Claude Cahun’s series of monologues, entitled Heroines, where she takes fictional characters such as Eve or Salome and gives their mythologies a hilarious, contemporary gloss, revisioning them as both flappers and aborted authors. She dedicates these pieces to girls everywhere.
In her girl portraits often published in “pulp” (hence not literary) journals like College Humor, Zelda writes of the young girl perennially imagining herself as a character, performance artists of surface and frivolity, although inside is this sense of apartness, of unexpressed sadness. There is a loneliness and lament to these pretty girls. Throughout, the author-narrator watches these girls, from a distance, perhaps the distance of the former self. There is Gay, in “The Original Follies Girl”: “The thing that made you first notice Gay was that manner she had, as though she was masquerading as herself.”
She isn’t writing the American Dream perhaps, but the Frivolous Girl Dream.
Fitzgerald of course dismissed Zelda’s stories as not saying anything greater about the human condition: “Did she have anything to say? No she has not anything to say.”
The difference is privileging in literature a hero as opposed to a heroine. The difference is dismissing anguish that is seen as feminine, and not “universal” (i.e. masculine). Perhaps Gregor Samsas also take the form, in literature, of 18-year-old chorus girls, or unraveling divorcees, or suicidal overachievers from a prestigious woman’s college.
This is an issue I have with some feminists in the Second Wave, how they often read writers of the girl — how they often dismiss the idea that these writers are actually philosophers of the girl, just like the Professor X’s do. They neglect the concept that a philosophy of the girl is even possible. But also, there is this sense reading de Beauvoir and others that the woman writer must write an empowered woman, like Jo in Little Women or something.

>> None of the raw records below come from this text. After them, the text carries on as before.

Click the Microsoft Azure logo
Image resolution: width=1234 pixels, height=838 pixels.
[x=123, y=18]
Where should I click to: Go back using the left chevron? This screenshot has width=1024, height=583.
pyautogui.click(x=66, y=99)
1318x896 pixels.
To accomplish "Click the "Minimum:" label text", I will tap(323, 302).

Maybe these women writers’ heroines or anti-heroines are not empowered — but maybe they render honestly a flawed and skewed subjectivity. My main problem with de Beauvoir is that she doesn’t give the silly girl any space to revolt. Maybe the girl seeks revenge by wedging herself into the larger cultural conversation.

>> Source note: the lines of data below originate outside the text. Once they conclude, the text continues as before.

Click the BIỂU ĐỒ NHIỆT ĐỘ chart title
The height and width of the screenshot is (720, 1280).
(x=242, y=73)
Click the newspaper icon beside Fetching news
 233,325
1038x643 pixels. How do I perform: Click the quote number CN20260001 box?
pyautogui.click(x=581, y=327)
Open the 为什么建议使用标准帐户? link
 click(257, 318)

The continuing education seminar on “Madness and Women Modernists” I taught at the Newberry Library the summer we moved back from London. I met with a dwindling class of three Newberry employees and female retirees all gung-ho about reading Mrs. Dalloway but put off by reading authors they had never heard of (we also read Djuna Barnes’s Nightwood, Jean Rhys’s Good Morning, Midnight).
How we buy into this idea of the canon, its memory campaign that verges on propaganda, that the books remembered are the only ones worth reading.